**How to complete this task:** What is needed is a single figure: how many lines of the records below contain the word "agent".

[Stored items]
───
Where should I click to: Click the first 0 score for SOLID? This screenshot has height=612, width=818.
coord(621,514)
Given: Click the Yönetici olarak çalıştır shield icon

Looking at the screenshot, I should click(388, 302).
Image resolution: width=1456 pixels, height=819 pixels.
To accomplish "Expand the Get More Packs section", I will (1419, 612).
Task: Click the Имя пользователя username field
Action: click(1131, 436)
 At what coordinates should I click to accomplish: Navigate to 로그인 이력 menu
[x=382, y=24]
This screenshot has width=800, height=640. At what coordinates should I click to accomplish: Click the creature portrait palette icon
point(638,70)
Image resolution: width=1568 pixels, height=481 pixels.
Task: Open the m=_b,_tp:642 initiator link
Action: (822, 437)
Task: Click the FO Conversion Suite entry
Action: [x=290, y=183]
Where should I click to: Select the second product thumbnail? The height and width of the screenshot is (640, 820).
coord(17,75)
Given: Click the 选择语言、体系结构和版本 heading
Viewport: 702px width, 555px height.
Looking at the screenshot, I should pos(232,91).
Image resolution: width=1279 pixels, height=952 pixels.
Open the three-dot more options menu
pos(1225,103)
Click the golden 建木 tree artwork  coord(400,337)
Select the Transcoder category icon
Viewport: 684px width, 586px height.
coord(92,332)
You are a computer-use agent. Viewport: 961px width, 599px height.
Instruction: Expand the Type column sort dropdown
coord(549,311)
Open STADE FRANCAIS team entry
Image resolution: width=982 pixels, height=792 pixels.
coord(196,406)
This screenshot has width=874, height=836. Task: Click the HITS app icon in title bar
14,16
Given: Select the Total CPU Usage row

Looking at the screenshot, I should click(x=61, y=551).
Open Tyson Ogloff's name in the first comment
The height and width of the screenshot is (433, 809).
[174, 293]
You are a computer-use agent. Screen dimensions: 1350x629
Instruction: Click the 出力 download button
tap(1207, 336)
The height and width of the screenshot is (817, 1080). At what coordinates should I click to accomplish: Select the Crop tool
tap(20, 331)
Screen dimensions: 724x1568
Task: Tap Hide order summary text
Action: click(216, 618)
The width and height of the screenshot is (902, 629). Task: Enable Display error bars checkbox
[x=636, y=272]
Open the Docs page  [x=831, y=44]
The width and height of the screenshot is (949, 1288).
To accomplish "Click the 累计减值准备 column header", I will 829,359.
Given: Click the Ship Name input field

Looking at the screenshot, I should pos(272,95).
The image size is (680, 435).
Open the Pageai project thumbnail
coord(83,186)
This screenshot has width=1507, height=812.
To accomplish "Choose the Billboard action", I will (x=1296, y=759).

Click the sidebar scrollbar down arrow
───
**Answer to this exercise:** 2